- Interactive map of the Palomar Ballroom area
- Former names: El Patio Ballroom, Rainbow Gardens

General information
- Status: Destroyed in fire
- Type: Concert Hall, Nightclub, Afterhours, Lounge, Restaurant, Bar
- Architectural style: Spanish Colonial Revival
- Location: Los Angeles, California, United States
- Coordinates: 34°04′11″N 118°17′30″W﻿ / ﻿34.069756°N 118.291694°W
- Elevation: 82 m (269 ft)
- Completed: 1925
- Destroyed: October 2, 1939

Design and construction
- Architect: Samuel B Bird

Other information
- Seating type: Dance Floor, Dining and Bar
- Seating capacity: 10,000

= Palomar Ballroom =

Ballroom in Los Angeles, California, United States

The Palomar Ballroom, built in 1925, was a famous ballroom in Los Angeles, California, in the United States. It was destroyed by a fire on October 2, 1939.

Originally named the El Patio Ballroom and located on the east side of Vermont Avenue between 2nd and 3rd Street, it boasted being “the largest and most famous dance hall on the West Coast.”

The building featured a large mezzanine, a balcony, and a seventy-five hundred square foot patio. The dance floor could accommodate four thousand couples. Admission was 40 cents for gentlemen and 25 cents for ladies. Opening night was attended by 20,000 people, including many of Hollywood's silent screen stars. Klieg lights illuminated minaret structures on the roof.

The dance hall was renamed Rainbow Gardens by real estate developer Raymond Lewis, who purchased the property, added an indoor miniature golf course and changed the name to the Palomar Ballroom. It soon became a prime venue for the well-known bands that were rapidly gaining popularity. On August 21, 1935, Benny Goodman began his first Palomar engagement that marked the start of the swing era.

The ballroom hosted popular bands including those led by Tommy Dorsey, Glenn Miller, Artie Shaw, Glen Gray, Jimmy Dorsey, and Kay Kyser, among others. Nightly radio broadcasts on local station KFLJ attracted large crowds to the “Dining, Dancing and Entertainment Center of the West.” An aircheck from a Charlie Barnet broadcast is included in the LP “Radio Rhythm” (IAJRC 14). The famed structure was the backdrop for several major Hollywood films that included The Big Broadcast of 1937, made during Benny Goodman's return engagement, and Dancing Coed, which starred Lana Turner and Artie Shaw's band.

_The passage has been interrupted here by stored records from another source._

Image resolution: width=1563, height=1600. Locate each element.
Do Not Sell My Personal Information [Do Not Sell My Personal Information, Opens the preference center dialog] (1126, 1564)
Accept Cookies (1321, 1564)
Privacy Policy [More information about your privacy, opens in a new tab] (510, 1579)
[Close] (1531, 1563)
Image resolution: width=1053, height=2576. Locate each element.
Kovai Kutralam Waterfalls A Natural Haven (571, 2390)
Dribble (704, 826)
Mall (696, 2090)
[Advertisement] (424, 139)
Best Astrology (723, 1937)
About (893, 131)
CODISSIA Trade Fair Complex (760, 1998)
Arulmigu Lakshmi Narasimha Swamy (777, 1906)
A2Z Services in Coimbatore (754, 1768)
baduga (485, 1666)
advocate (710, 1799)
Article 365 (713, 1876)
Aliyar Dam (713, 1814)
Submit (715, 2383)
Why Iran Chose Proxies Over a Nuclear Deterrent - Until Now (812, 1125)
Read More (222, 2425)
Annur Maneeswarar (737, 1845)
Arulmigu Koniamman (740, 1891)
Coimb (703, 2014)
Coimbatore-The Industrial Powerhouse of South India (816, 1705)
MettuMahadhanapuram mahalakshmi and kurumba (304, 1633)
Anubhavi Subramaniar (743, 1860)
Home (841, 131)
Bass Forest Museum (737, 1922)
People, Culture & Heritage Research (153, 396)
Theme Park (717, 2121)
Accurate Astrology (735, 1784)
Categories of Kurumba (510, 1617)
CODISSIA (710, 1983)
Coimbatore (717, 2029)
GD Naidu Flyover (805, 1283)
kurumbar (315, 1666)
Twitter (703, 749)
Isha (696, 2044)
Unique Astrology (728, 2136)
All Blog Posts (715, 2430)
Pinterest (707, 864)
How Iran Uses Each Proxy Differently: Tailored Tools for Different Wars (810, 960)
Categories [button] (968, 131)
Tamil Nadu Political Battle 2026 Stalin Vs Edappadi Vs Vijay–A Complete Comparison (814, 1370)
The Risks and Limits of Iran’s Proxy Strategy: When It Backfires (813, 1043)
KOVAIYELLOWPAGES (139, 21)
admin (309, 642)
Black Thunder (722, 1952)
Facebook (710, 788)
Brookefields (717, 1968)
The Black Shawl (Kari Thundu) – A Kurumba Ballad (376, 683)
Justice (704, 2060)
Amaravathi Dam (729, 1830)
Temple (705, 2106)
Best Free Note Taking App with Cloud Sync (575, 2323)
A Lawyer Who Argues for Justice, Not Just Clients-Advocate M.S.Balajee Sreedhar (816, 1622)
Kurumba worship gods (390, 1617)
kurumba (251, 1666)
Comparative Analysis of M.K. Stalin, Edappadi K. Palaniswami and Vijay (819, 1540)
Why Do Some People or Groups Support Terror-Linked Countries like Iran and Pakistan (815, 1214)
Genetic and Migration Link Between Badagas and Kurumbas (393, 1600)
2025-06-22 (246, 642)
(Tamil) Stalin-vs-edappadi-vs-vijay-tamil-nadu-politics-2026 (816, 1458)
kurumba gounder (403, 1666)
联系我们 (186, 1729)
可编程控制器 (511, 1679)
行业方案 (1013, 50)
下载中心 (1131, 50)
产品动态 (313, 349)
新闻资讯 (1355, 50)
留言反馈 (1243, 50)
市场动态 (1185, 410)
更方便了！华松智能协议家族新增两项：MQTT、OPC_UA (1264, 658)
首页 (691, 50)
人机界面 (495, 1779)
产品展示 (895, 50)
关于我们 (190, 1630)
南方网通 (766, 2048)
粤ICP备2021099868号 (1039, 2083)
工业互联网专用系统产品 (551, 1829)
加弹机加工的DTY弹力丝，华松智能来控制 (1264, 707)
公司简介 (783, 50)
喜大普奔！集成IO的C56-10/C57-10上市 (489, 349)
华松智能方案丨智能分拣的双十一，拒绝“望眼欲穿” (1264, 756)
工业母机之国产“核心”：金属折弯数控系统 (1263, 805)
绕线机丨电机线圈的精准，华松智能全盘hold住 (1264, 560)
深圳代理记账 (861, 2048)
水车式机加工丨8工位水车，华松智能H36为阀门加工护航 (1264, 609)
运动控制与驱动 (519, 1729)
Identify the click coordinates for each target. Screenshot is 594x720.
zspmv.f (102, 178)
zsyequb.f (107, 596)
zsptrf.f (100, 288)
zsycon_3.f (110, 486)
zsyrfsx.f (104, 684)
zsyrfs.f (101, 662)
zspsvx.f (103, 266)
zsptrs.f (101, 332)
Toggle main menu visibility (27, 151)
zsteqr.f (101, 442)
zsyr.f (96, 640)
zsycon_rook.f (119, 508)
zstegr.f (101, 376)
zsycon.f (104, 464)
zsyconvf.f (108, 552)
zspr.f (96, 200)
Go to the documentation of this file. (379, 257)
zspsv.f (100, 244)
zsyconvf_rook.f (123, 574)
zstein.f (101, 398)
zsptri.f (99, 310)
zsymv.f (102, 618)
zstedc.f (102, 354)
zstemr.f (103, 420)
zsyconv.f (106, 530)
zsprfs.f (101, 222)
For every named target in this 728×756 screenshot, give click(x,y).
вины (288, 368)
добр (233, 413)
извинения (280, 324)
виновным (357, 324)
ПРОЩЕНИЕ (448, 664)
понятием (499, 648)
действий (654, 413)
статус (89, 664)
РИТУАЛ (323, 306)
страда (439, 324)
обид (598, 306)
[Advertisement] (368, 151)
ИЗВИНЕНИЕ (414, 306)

By 1939, the Palomar had been remodeled. A modern cooling system was installed, cocktail lounges and soda fountains were added and the dance floor was enlarged. The exotic Moorish decor was not changed. An advertisement announcing the gala reopening predicted “A premier audience of more than 20,000 persons - the expected attendance to be on hand for the gayest of all openings!”

Admission charges were 75 cents for gentlemen and 40 cents for ladies. On Sunday nights, a special dinner-dance ticket cost $1.25. It included a reserved table in the posh palm-lined Palomar Terrace for the entire evening, a seven-course dinner, a floor show and dancing until 2:00 AM. Valet parking was fifteen cents extra.

The management of the Palomar followed a strict color policy, as well.

The Palomar burned to the ground on October 2, 1939. The response of LAFD was delayed by an address error. The Charlie Barnet Orchestra lost most of its equipment in the fire. Their tune All Burned Up was a gallows humor reference to the event.